9. La zincographie

La liste serait longue si l’on voulait citer de manière exhaustive tous les procédés qui employèrent le bitume de Judée et il ne s’est agit ici que d’évoquer les inventions majeures autour de cette substance. Nous citerons pour terminer, la zincographie qui connut un développement considérable dans les imprimeries graphiques. Nous suivrons la description très complète qui fut rédigée par H. Calmels. Il s’agissait d’un procédé dit planographique, c’est-à-dire que l’image sur le métal était ni en creux ni en relief, mais seulement constituée comme en lithographie, de zones hydrophiles et de zones hydrophobes qui repoussaient ou retenaient l’encre.




La plaque de zinc parfaitement décapée était d’abord préparée à l’aide d’une solution à base d’acide gallique et d’acide phosphoreux dans le but de former à sa surface des sels hygroscopiques (
figure ci-dessus) qui aidaient à retenir l’eau et donc repoussaient l’encre d’impression.
La surface du métal ainsi préparée présentait donc les mêmes propriétés que celles de la pierre lithographique.

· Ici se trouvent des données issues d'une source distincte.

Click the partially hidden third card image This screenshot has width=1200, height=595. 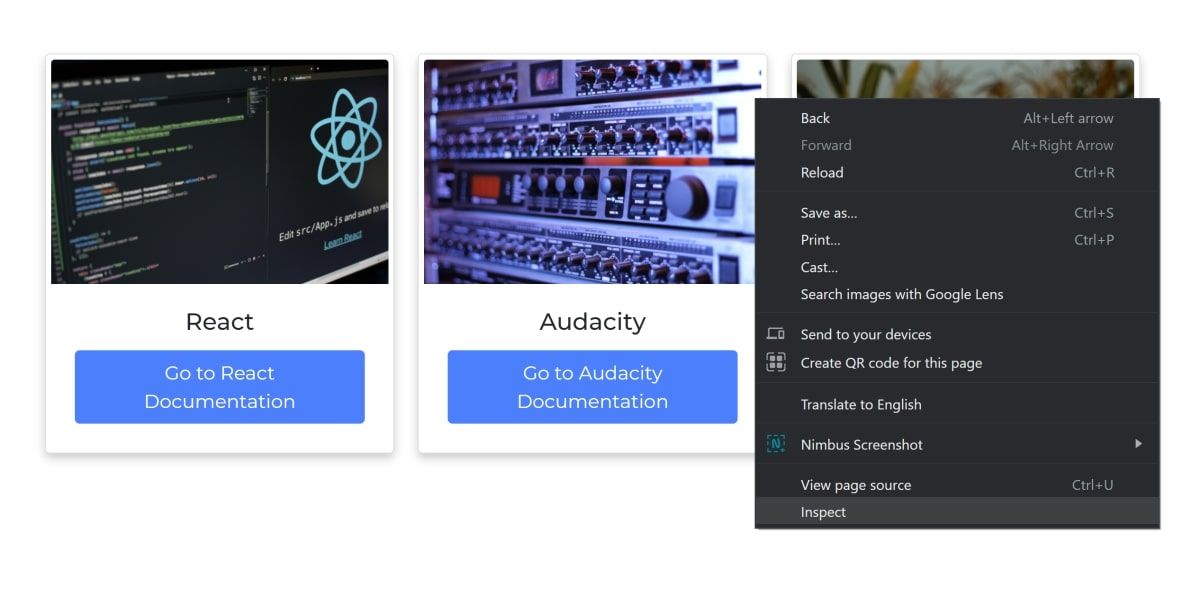[x=965, y=79]
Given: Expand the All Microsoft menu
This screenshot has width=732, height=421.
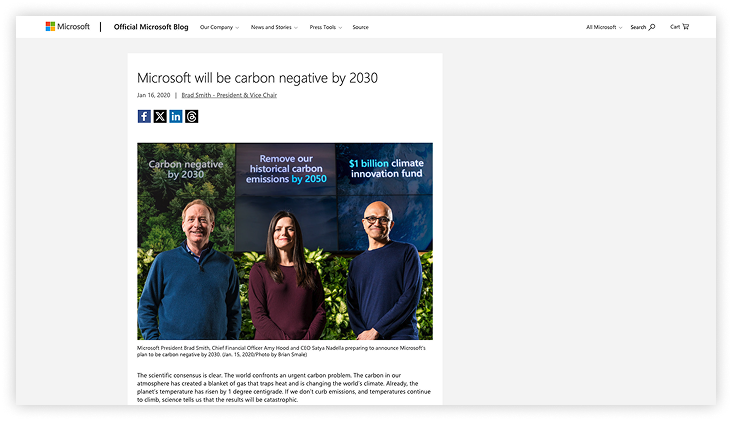Looking at the screenshot, I should [x=603, y=27].
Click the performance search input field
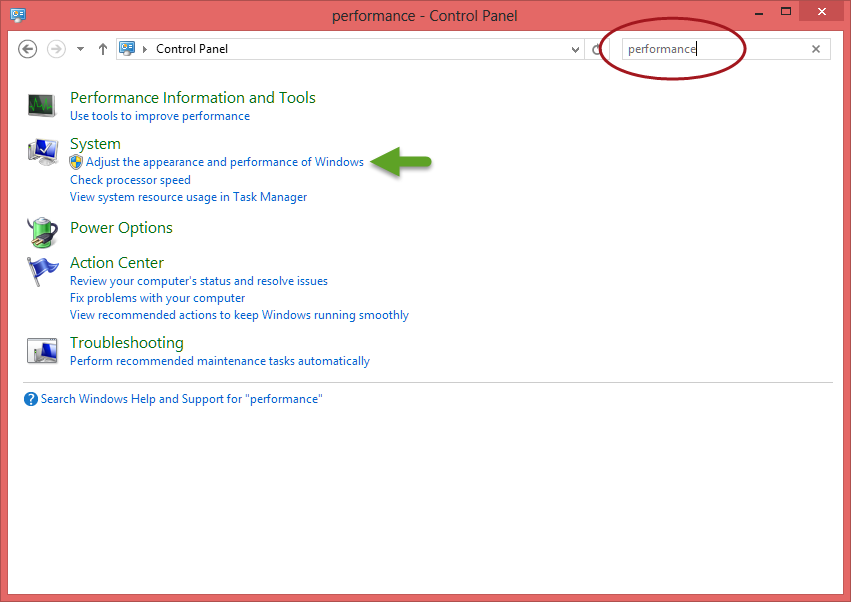This screenshot has width=851, height=602. [x=715, y=49]
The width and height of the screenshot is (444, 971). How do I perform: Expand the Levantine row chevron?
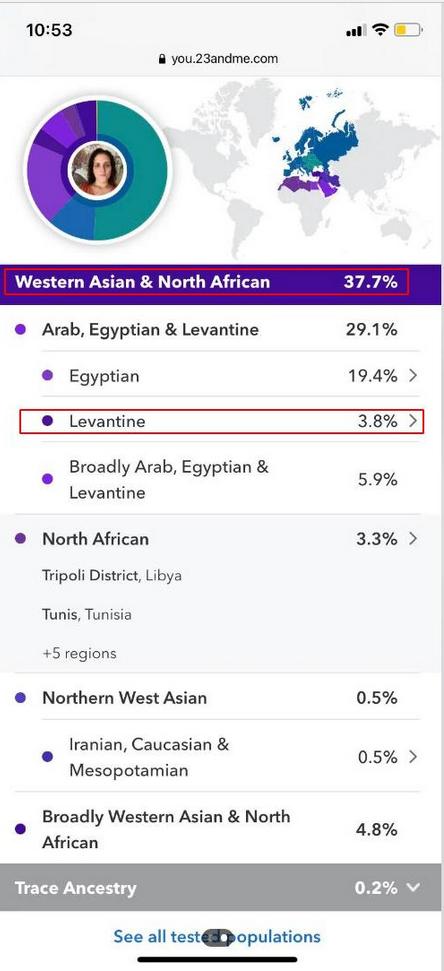coord(414,422)
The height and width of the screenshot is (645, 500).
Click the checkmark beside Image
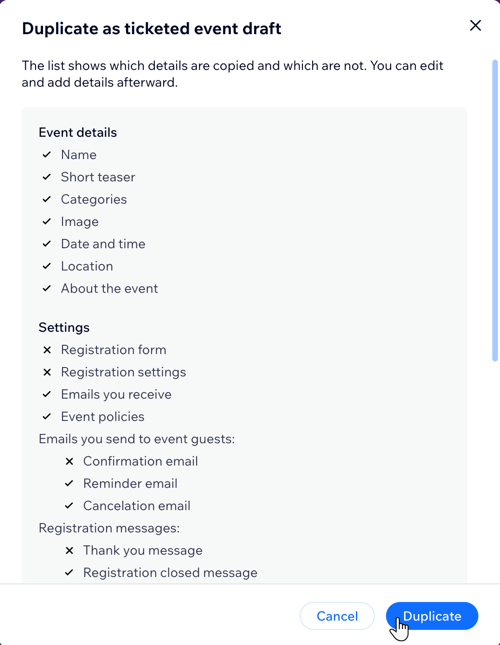pos(47,221)
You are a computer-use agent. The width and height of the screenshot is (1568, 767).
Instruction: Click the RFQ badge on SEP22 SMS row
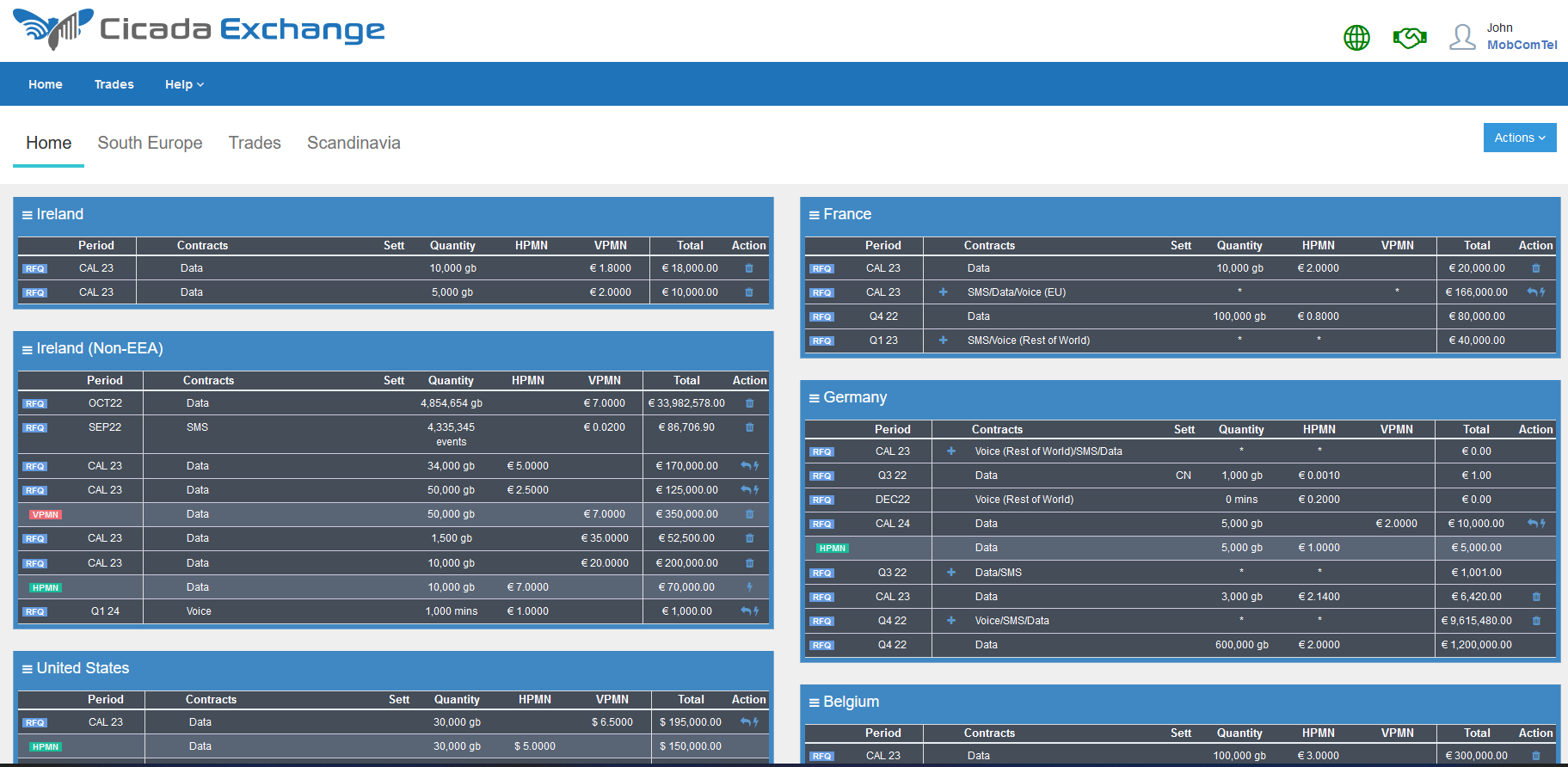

On la recouvrait du vernis au bitume qu’on exposait sous un dessin (
a) et qu’on dépouillait comme dans le procédé de Niépce (b). Sous les traits du dessin exposé, le métal apparaissait recouvert de sels hygroscopiques.
On passait ensuite la plaque dans de l’acide acétique qui dissolvait les sels hygroscopiques non protégés par le vernis (
c). On recouvrait ensuite la plaque d’un vernis (d) à la gomme-laque contenant un colorant : la fuchsine. On séchait et on plongeait dans du benzène. La couche de bitume s’y dissolvait en emportant le vernis coloré qui la recouvrait (e).

Il ne restait plus que les traits du dessin formés par le vernis à la fuchsine tandis que partout ailleurs le métal était recouvert de sa couche de sels hygroscopiques. Comme en lithographie, il suffisait de mouiller la plaque qui prenait l’eau sauf sur le vernis à la gomme laque, puis de l’encrer. L’encre repoussée par les zones mouillées ne se fixait que sur le vernis coloré, c’est-à-dire aux endroits des traits du dessins. Il suffisait de reporter ensuite cette encre sur papier au moyen d’une presse. En résumé : le métal était préparé pour se comporter comme une pierre calcaire puis par un procédé photographique, le dessin était reproduit par un vernis qui jouait le même rôle que le crayon gras en lithographie. La plaque dans sa forme finale était tout à fait analogue à une pierre lithographique, c’est pourquoi on a parfois appelé ce procédé : la lithographie sur zinc. L’avantage résidait principalement dans le gain de place et de poids lors du stockage des clichés sur zinc par rapport à ceux sur pierre.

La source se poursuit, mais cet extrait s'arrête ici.